What can two musicians teach us about leadership … even from the grave?
Within a week of each other, two great musicians died. As musicians, they couldn’t have been more different: one, a lyricist with a banjo who wrote songs that swayed his generation with lyrics and melodies so simple and compelling that successive generations embraced them … and the other, a classical conductor, with such an uncanny capacity to uncover the soul of the most complex pieces by the most complex composers that he breathed new life into these forgotten artists.
So what can they tell us about leadership? Two things: the power of telling a compelling message and the power of listening in building a team.

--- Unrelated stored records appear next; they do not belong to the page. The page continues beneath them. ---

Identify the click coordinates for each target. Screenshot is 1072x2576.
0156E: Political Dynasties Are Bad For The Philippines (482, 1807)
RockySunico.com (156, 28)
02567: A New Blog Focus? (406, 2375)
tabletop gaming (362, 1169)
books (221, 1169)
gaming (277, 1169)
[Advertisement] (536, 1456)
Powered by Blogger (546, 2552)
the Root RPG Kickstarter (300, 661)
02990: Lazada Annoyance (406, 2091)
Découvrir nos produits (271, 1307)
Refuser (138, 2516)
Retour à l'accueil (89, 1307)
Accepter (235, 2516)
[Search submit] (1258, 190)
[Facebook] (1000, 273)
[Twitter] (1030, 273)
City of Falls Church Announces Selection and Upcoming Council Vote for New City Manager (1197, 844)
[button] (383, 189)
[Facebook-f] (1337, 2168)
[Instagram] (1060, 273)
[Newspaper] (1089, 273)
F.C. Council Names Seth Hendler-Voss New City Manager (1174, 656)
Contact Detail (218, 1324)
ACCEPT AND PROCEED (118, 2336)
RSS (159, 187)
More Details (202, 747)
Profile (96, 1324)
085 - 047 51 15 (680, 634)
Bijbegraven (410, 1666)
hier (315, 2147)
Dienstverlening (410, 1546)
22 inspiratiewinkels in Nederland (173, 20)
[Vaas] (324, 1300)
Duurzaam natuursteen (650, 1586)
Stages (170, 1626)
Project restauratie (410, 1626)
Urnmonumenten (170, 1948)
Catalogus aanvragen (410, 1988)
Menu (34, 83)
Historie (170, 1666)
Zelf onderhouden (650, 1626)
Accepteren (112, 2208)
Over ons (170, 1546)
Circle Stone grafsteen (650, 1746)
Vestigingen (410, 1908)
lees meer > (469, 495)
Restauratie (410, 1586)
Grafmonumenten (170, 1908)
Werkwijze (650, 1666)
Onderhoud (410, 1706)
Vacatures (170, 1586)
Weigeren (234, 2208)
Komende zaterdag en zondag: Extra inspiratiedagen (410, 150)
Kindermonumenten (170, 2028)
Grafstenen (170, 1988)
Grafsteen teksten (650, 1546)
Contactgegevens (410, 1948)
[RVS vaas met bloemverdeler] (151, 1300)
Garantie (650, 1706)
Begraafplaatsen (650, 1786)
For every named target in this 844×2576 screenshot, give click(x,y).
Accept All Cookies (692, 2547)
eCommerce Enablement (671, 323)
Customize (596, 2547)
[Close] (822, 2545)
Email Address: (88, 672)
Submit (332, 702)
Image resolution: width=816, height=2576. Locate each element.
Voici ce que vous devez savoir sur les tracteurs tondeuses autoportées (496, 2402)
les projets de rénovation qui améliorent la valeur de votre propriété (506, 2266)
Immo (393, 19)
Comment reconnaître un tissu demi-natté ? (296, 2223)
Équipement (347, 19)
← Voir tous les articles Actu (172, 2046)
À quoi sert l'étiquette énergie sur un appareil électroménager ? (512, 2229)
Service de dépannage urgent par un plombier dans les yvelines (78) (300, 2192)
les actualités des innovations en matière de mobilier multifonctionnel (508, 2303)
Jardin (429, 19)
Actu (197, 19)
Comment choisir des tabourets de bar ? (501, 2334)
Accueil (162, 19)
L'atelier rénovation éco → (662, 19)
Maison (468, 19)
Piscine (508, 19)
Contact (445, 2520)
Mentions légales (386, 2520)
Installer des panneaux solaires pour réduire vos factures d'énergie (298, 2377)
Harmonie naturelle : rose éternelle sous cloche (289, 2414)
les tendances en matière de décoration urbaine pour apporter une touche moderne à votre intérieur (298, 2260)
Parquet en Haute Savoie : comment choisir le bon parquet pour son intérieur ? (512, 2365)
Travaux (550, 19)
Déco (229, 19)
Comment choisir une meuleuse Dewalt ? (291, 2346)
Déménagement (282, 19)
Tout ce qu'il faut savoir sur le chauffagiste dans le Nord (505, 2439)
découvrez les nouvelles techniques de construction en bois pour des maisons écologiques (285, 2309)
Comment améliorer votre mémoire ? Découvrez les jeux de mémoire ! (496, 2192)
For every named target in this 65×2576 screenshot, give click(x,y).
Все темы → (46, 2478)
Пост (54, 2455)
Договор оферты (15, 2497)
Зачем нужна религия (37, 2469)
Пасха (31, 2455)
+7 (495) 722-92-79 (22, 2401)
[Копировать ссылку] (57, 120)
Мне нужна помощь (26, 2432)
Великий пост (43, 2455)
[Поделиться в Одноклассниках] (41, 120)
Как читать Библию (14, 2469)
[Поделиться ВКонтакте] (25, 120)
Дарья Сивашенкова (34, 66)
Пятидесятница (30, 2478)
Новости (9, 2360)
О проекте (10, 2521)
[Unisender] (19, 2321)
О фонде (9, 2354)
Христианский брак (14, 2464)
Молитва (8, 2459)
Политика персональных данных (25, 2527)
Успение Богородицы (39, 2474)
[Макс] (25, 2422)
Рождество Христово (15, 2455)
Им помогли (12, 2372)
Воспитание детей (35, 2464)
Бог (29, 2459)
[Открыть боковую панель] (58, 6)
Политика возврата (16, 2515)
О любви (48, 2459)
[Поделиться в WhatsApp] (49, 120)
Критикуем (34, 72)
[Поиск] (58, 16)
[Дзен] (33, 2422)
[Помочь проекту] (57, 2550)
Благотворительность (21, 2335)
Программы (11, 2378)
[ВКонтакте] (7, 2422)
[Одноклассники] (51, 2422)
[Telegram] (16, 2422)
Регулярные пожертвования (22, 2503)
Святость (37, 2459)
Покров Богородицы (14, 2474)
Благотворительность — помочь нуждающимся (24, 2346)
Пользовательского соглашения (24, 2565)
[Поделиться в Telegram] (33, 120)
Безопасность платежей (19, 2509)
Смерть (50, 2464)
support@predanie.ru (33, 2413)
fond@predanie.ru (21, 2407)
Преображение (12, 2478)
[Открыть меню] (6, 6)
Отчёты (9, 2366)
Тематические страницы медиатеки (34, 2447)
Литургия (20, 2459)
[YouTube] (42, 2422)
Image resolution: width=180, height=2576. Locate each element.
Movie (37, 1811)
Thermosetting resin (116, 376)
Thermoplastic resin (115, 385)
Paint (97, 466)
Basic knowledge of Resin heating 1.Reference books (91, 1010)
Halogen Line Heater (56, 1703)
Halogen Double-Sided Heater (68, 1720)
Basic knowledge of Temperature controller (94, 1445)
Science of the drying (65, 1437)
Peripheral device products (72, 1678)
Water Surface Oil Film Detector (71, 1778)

For most singers, a stage is the pretext for a performance. For Pete Seeger, the lyricist with the banjo, it was an invitation: he invited his audiences to sing with him, and they did, because they liked not only the melody, but also the message. His performances were not solos, and his lyrics tapped into the wistful angst and rebellion of his generation; as he wondered where all the flowers had gone, so did his audiences.
As Tom Paxton (a contemporary folk singer) put it, Pete Seeger made “the song the star and the singer merely the presenter.” Many didn’t like the message of his songs—he was too left-wing for the taste of many—but he taught us the power of a clear message, compellingly delivered with emotion and simplicity.
For most people, a snow scene is silent. For Claudio Abbado, the conductor, snow had a sound, but you had to listen for it. In his beloved Italian Alps—where he spent childhood vacations in the shadows of the Matterhorn—his grandfather taught him to listen. And that word, as a conductor, became the binding baton that he waved across his orchestras.
He taught them to listen to each other—the strings listening to the brass, the flute listening to the oboe, and the supporting lines listening to the melodic lines. His orchestras, as no others, intuitively and deeply played as one and mastered with ease the complexities of Mahler or Bruckner, most often shunned by even the best conductors in favor of the far more accessible Bach or Mozart. His legacy was a musical legacy, but it was much more: his legacy is the power of listening, a power that binds people together in a common cause that trumps the challenges of the score before them.
Both left a musical legacy. But far more significant—at least for us as leaders in the marketplace—is the leadership legacy they left us. We engage people by inviting them to embrace a simple message, creatively delivered. And we build a team by listening, and by teaching our team to listen to each other—the binding baton that brings harmony to the talents and aspirations of its members.
So hone your message. And hone your capacity to listen. If we embrace the legacy Seeger and Abbado gave us, our own will be at least as great as theirs.